Etwas Besonderes war die Hommage an Fredl Fesl von Martin Greber und seiner Gitarrenpartnerin Andrea mit den Liedern "Drei Musketiere" und dem "Königsjodler". Auch die Kombination Teufelsgeige mit Knopfharmonika und Rhythmusschlagstock mit Knopfharmonika, intoniert von Franz Kirchberger und Peter Murhauser unter dem Titel "Wenn's läuft dann läuft's" erhielt langanhaltenden Applaus.

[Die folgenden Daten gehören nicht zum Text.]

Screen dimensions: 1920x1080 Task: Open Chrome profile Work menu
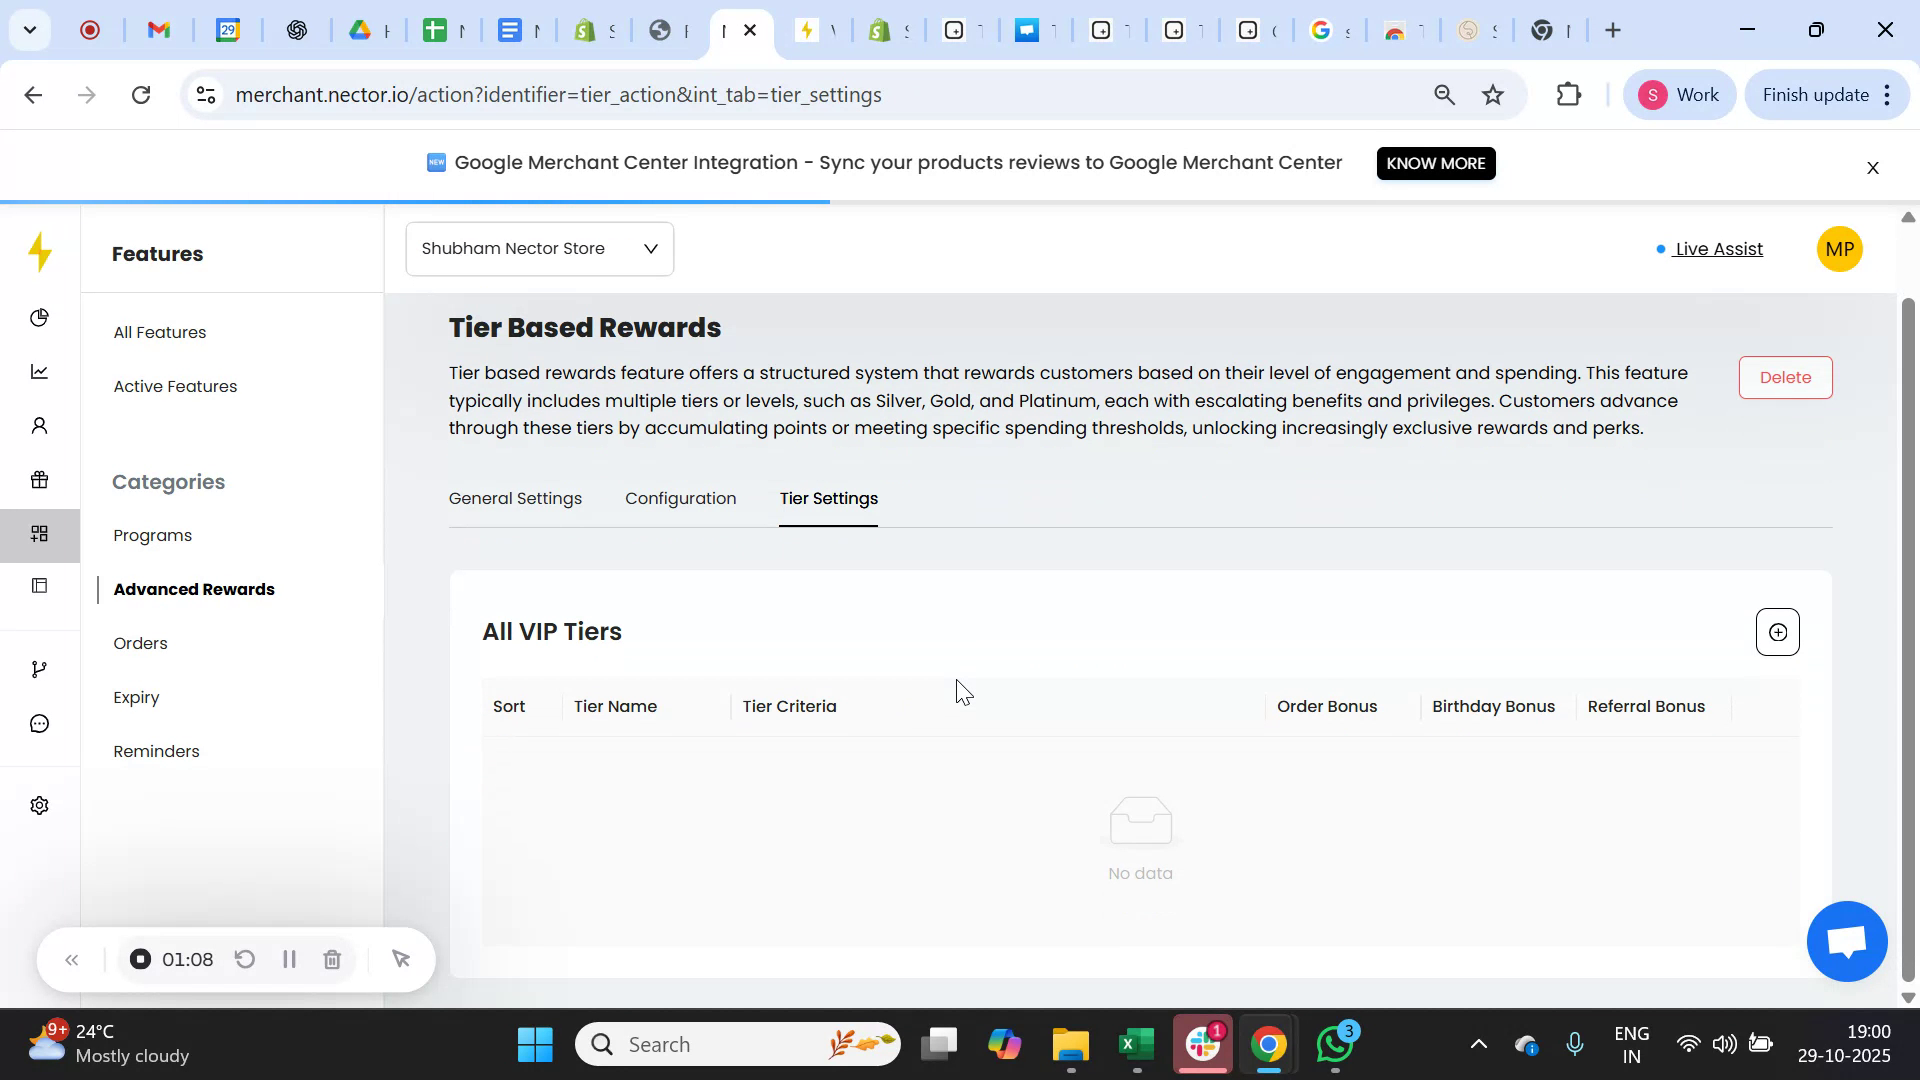1680,94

Für kurzweilige Unterhaltung sorgte der chronologische Vortrag von Johann Käsbauer über die Historie des Musikvereins, die mit dem "Raub des Bahnhäusls zu Seebarn" in Eixendorf begann und das dann als Proberaum und Jugendtreff genutzt wurde. Weiter erinnerte Käsbauer an die ersten musikalischen Auftritte in der Eingangshalle des Maximilianeums in München beim damaligen Ministerpräsidenten Franz Josef Strauß mit "Rehragout" und dem "Bayerischen Defiliermarsch". Die Idee zur Gründung eines Musikvereins kam während eines anstehenden Seebarner Faschingszugs. Aus diesem Zusammenschluss von Freizeitmusikanten wurde eine Erfolgsgeschichte von Menschen, die mit Leidenschaft ihre Instrumente betreuen und neue musikalische Trends umsetzen.

Weiter im Programm ging es mit den Dieterskirchener Sängern, der "Fingerflitzerin" Martina Fitzthum, dem Akkordeonduo "Markus und sein Spezl Korbinian", Sepp Wiendl, dem "Duo Kolmklang" und den verschiedenen Formationen des Musikvereins, darunter das "Seebarner Gwiach hot ana" und mit dem "Bert", diesmal mit seinen "fünf lustigen Drei". Die verbindenden Texte zwischen den einzelnen Darbietungen sprach Katharina Meier. Zum Abschluss der Sitzweil resümierte Vorsitzender Engelbert Ettl: "Wir haben heute viele Talente gehört und gesehen an diesem schönen Sonntagnachmittag." Der Erlös des Nachmittags wird zur Förderung des Musikantennachwuchses verwendet.